Supplementary note 9, the method according to supplementary note 8, wherein a first similarity of the two-channel grayscale image is calculated using a convolutional neural network, wherein the first similarity is equal to or greater than 0 and equal to or less than 1.

Reference 10 the method according to reference 9, wherein the first loss function is equal to the inverse of the logarithm of the first similarity.

Supplementary note 11, the method according to supplementary note 8, wherein the pixel-level second similarity is a mean square error or a multi-level structural similarity.

Reference 12 to the method of reference 8, wherein determining a loss function representing a similarity of the original image data and the reconstructed image data from the first loss function and the second loss function comprises:

calculating a first product of the first loss function and the first weight, and a second product of the second loss function and the second weight;

calculating a sum of the first product and the second product, the sum being determined as the loss function.

Supplementary note 13, the method according to supplementary note 8, wherein the method further comprises:

and converting the original image data into gray original image data, and converting the reconstructed image data into gray reconstructed image data.

Claims

1. An image similarity determination apparatus, wherein the apparatus comprises:

2. The apparatus according to claim 1, wherein the first calculation unit calculates a first similarity of the two-channel grayscale image data using a convolutional neural network, wherein the first similarity is equal to or greater than 0 and equal to or less than 1.

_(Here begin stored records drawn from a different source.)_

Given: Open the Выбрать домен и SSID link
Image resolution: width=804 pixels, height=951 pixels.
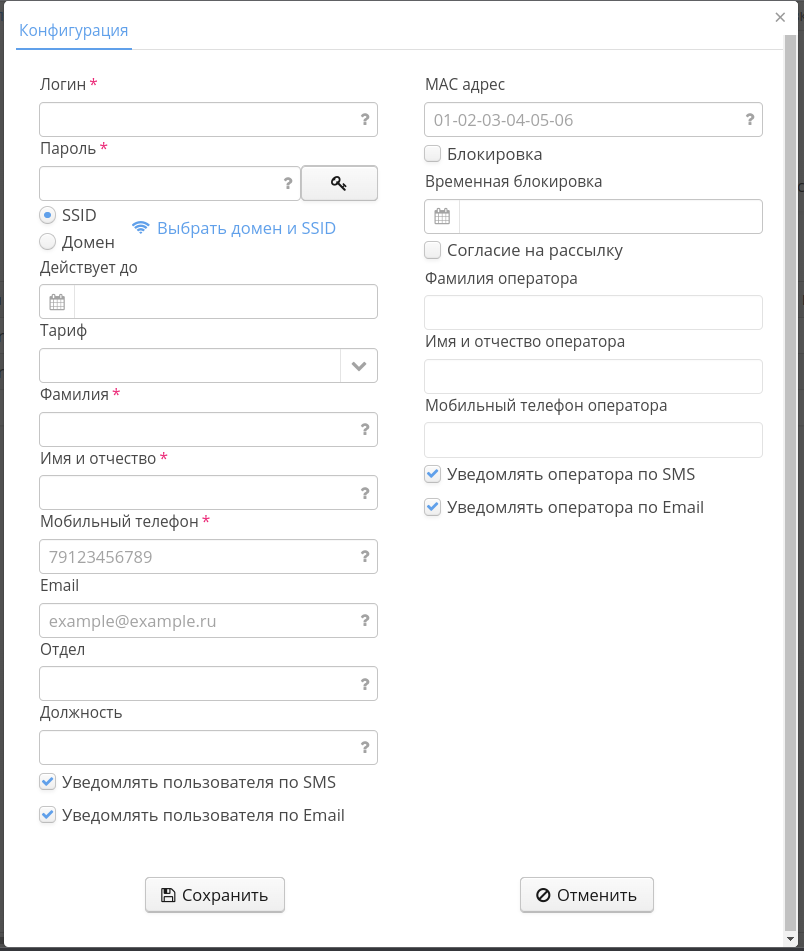Looking at the screenshot, I should tap(246, 228).
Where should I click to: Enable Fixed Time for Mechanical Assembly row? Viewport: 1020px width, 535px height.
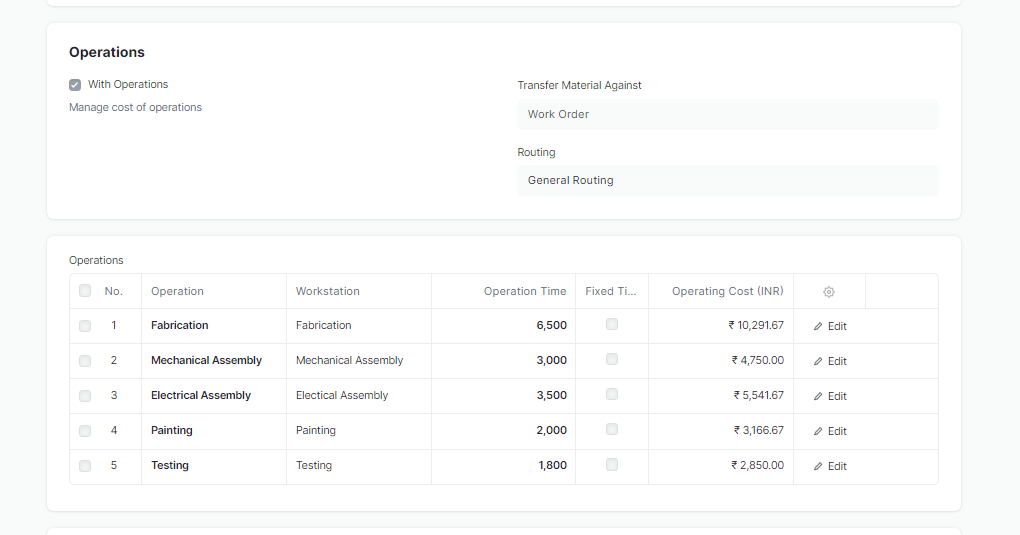coord(612,359)
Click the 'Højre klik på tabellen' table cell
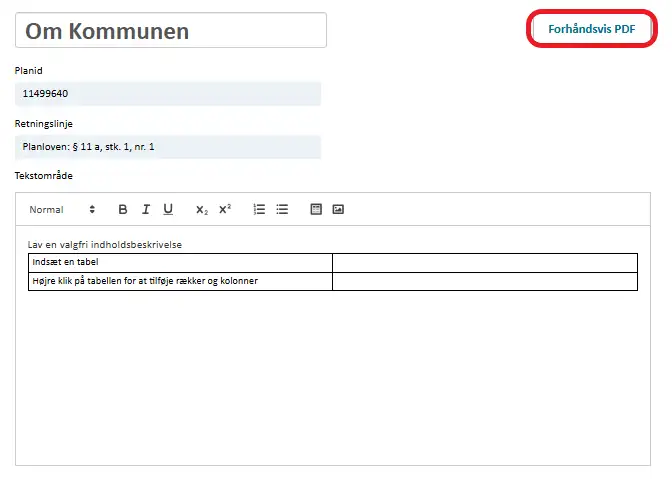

3. The apparatus of claim 2, wherein the first penalty function is equal to the inverse of the logarithm of the first similarity.

4. The apparatus of claim 1, wherein the pixel-level second similarity is a mean square error or a multi-level structural similarity.

5. The apparatus of claim 1, wherein the determining unit comprises:

6. The apparatus of claim 1, wherein the apparatus further comprises:

7. An image processing apparatus, wherein the apparatus comprises:

an encoder for converting input original image data into a feature vector;

a decoder for converting the feature vectors into reconstructed image data;

the image similarity determination apparatus of any one of claims 1 to 6, for calculating a loss function of the original image data and the reconstructed image data;

8. An image similarity determination method, wherein the method comprises:

9. The method of claim 8, wherein a first similarity of the two-channel grayscale image is calculated using a convolutional neural network, wherein the first similarity is greater than or equal to 0 and less than or equal to 1.

10. The method of claim 9, wherein the first penalty function is equal to the inverse of the logarithm of the first degree of similarity.